In English grammar the subjunctive mood is a verb mood. That means it is used to express something that has not taken place. It can be used to express an action, emotion, opinion, judgment, possibility or necessity.
It uses the simple form of the verb, also referred to as the “base verb” in some grammar books. In subjunctive mood, there is no present, past or future verb form.
Example: to buy = BUY, to invest = INVEST
Infinitive base infinitive base
This form is used with verbs such as: advise, ask, demand, insist, propose, recommend, suggest, request.
We demanded that ABC Corp. meet with our lawyers.
We insisted (that) he attend the event at our embassy. (that) indicates optional use in the sentence.
.. meet and attend are base verbs
To express negative meaning, NOT is used.
Example: I recommended that he not attend the conference in Davos.
Don’t say : I recommended that he doesn’t attend the conference in Davos.
My wife and I insisted that John and his wife visit us in July at our vacation home.
Our Director of European Sales recommended that Tanya stay for one additional week in Moscow.
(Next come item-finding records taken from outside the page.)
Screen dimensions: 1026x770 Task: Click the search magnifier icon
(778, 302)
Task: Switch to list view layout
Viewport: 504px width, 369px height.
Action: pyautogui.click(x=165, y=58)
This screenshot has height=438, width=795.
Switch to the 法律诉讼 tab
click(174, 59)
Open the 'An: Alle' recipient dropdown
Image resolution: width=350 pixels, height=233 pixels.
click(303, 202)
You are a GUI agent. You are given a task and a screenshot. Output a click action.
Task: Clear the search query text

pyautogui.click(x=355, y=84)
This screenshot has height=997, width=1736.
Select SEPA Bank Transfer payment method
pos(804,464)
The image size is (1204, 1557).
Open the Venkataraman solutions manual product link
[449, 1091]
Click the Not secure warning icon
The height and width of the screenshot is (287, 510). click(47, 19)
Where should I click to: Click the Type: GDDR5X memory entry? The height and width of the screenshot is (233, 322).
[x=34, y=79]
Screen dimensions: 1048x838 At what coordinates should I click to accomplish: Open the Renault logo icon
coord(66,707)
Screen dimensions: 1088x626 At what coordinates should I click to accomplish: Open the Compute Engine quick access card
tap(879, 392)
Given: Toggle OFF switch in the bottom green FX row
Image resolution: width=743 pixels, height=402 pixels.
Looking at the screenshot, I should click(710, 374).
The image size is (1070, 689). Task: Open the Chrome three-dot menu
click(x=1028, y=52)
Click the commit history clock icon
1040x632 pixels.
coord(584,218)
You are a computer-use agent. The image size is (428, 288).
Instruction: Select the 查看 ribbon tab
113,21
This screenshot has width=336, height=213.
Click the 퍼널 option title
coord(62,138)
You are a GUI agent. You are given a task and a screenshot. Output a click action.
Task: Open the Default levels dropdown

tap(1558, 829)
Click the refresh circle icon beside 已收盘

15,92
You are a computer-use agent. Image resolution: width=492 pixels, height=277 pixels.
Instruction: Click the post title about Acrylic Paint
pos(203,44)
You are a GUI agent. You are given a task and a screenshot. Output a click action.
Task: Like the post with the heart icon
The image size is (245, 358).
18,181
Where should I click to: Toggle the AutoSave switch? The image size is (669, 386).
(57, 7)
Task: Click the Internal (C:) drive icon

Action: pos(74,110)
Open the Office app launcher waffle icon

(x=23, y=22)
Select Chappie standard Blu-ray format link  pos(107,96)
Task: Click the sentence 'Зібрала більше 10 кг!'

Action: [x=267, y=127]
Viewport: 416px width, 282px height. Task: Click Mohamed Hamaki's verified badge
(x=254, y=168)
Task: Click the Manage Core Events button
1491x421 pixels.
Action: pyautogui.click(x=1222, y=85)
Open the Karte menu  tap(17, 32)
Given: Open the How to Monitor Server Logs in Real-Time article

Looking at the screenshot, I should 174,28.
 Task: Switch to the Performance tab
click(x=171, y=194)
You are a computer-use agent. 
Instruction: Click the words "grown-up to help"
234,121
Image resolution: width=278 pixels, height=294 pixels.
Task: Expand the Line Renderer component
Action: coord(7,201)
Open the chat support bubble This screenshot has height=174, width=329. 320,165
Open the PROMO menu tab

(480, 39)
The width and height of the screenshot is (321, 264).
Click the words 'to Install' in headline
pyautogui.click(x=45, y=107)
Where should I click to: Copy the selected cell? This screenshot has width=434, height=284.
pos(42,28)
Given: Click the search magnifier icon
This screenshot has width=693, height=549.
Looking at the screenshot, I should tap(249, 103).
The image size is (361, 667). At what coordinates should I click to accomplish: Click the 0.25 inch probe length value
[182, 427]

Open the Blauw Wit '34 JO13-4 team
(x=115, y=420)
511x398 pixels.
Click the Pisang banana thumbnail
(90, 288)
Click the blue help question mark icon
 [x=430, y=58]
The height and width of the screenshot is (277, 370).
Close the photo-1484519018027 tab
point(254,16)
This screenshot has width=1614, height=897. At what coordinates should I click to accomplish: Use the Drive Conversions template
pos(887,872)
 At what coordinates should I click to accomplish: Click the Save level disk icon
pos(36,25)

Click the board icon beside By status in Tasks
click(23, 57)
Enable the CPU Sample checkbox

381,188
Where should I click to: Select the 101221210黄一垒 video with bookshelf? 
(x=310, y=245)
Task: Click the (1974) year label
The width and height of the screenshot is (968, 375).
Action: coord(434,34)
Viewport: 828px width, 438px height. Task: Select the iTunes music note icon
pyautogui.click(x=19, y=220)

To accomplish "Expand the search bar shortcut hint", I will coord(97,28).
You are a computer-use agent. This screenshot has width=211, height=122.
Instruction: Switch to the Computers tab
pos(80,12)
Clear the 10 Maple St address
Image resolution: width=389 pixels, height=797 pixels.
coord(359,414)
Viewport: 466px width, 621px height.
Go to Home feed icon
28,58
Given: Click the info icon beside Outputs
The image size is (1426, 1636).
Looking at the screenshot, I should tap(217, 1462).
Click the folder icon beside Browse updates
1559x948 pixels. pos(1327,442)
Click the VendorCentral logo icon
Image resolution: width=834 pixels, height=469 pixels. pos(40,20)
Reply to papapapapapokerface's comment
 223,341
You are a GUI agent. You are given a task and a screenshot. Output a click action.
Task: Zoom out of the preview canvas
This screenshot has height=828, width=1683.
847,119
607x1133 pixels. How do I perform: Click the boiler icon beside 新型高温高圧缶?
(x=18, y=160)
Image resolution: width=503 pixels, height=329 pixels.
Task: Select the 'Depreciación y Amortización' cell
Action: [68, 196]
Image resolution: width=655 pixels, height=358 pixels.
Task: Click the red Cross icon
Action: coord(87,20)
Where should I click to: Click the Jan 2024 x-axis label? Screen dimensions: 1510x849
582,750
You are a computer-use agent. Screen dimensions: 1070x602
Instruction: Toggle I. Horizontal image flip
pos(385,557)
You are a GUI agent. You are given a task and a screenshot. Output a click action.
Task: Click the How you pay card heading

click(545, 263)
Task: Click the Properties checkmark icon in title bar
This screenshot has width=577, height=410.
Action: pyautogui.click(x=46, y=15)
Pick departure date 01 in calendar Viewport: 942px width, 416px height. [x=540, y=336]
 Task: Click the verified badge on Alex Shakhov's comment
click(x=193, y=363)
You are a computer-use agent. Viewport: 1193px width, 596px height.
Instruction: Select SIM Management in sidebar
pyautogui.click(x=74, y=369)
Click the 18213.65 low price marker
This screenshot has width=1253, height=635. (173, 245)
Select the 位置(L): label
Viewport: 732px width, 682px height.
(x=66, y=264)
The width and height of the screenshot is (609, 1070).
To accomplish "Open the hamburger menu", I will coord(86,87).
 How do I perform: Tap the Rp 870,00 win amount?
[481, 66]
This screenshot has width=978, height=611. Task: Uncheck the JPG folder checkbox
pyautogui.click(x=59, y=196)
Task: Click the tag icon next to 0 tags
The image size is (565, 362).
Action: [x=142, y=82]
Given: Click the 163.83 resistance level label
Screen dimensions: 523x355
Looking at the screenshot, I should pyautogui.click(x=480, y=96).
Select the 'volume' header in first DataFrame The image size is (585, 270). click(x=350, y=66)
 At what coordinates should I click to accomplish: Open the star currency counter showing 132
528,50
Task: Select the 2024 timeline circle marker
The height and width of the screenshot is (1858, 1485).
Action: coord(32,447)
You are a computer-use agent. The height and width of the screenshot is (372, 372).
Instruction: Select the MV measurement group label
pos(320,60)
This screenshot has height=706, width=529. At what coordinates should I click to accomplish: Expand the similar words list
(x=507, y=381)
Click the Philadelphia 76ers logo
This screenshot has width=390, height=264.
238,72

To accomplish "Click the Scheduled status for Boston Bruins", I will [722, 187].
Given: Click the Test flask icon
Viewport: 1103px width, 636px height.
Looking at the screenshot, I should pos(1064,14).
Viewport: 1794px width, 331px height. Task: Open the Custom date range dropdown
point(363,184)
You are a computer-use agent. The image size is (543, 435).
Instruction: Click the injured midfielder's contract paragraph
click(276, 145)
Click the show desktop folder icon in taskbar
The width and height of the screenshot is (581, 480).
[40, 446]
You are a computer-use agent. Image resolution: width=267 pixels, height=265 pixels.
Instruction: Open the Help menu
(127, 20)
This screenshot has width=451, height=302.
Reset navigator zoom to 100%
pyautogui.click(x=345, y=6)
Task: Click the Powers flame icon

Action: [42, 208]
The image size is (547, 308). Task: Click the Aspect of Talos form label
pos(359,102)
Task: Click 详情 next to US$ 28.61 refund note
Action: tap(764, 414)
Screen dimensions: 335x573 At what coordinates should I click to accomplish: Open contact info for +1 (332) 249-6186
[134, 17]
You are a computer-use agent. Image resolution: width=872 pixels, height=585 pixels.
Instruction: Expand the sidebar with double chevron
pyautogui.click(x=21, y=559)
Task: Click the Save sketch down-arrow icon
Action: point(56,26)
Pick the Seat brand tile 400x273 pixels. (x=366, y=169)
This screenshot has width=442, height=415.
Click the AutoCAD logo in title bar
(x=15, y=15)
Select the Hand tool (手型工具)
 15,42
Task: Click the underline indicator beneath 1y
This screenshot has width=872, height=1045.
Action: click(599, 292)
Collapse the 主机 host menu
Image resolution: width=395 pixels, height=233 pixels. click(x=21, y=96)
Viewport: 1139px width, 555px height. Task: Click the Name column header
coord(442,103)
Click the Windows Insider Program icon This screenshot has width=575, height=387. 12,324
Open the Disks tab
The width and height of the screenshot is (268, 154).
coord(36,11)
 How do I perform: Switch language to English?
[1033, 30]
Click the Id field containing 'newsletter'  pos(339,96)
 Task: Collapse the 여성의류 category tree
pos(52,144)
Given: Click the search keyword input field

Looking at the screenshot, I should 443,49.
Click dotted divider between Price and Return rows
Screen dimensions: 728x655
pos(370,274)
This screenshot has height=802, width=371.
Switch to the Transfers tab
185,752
In my experience, Eastern European students typically make these mistakes in Business English.
Here are some practical examples:
He proposed me to become his partner in the business.
He suggests me to stay at the Plaza.
He suggested me to visit his factory in Romania.
She recommended them to see a Broadway show.
She insisted him not to pay for lunch.
They proposed me to invest in the apartment on West 57th Street.
He proposed (that) I become his partner in the business.
He suggests (that) I stay at the Plaza.
He suggested (that) I visit his factory in Romania.
She recommended (that) they see a Broadway show.
She insisted (that) he not pay for lunch.
They proposed (that) I invest in the apartment on West 57th Street.
(that) is appropriate in business writing.
It is also used with expressions:
It’s critical that … It’s essential that … It’s imperative that …. (imperative = must be done)
It’s important that.. It’s necessary that.. It’s vital that … (vital = extremely important or critical)
It’s critical that we reduce headcount by 5% to reduce salary and wage expense.
It’s important that he rehearse for the upcoming presentation to Sberbank.
It’s imperative that we improve our annual revenue (turnover) by 15% in 2015.